The day death died, I stood beside a dirt road. Behind me lay crumpled heaps of metal. Reminders of a technology that no longer served a purpose.
The day that death died, I looked across a field of wheat and saw the animals fall to the ground. Over taken with a sickness that knew no bounds, even the flies would not invade their space.
The day that death died, I prayed to the heavens. I asked for an answer. I sought out safety. I wanted death.
But death had died.
I walked down the dirt road with nothing but memories to keep me company. A shot gun held in my hands, ready to shoot whatever noise or movement that grabbed my attention. I was beyond waiting to see what emerged from behind the tree. What made the bushes shake. Too many times it was nothing more than the dead that death had released from its grip. I'd shoot at anything. I was done with asking questions.
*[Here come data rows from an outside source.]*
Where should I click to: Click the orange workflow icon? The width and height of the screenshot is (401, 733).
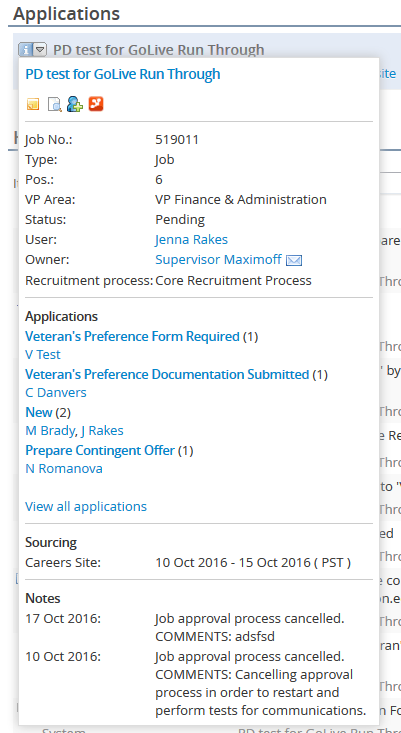(x=96, y=104)
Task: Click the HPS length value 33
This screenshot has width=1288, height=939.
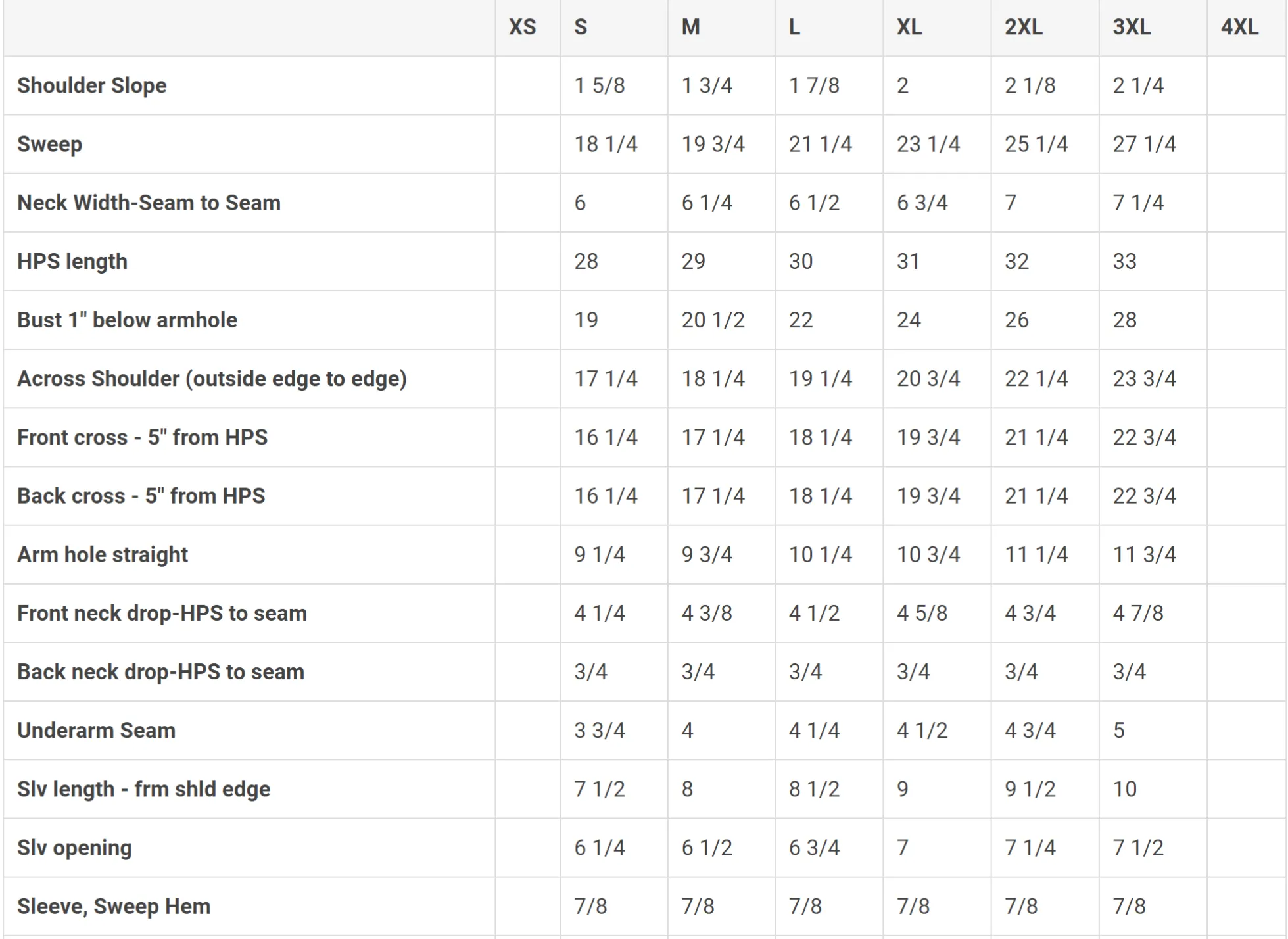Action: tap(1124, 261)
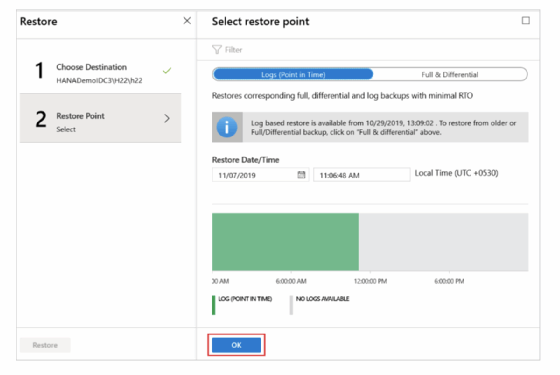Click the blue info icon
Image resolution: width=560 pixels, height=375 pixels.
[x=227, y=127]
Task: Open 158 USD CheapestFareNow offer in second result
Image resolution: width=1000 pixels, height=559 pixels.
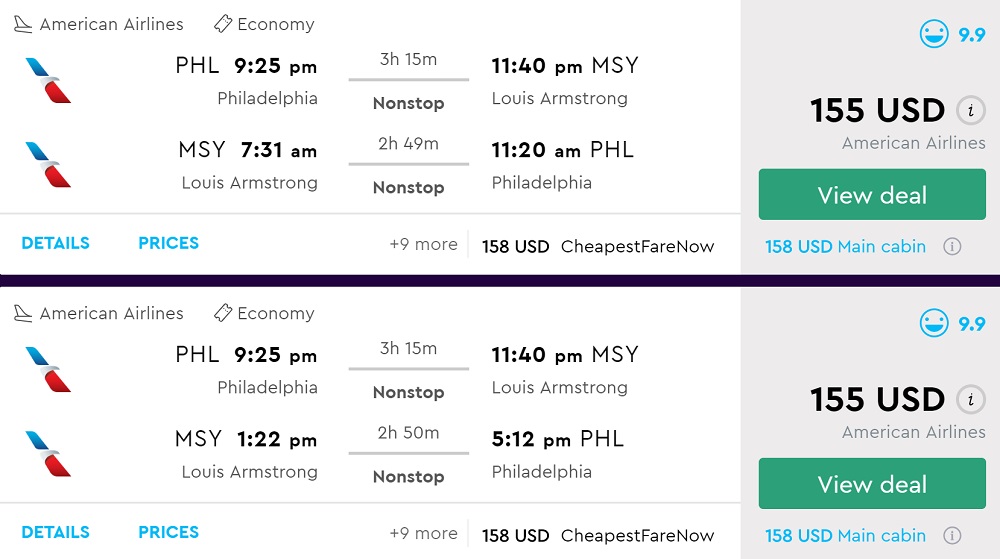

The day that death died, I learned that I could survive anything. As I walked the desolate dirt road with the stench of decay floating in the air, I pushed back the memory of the dead feeding on my family. I removed the sight of my friends running for their lives, only to head into an ambush by the corpses that craved them, from my mind. The tears had long dried by the time the sun fell from the sky. Pain turned to energy which propelled my legs to walk, or run, into the unknown.
The day that death died saw the end of mankind in a matter of hours. Whoever is left have remained indoors. Windows are boarded up. No charity is given. Trespassers are shot on sight. The old murder the young. The weak are shooting the strong.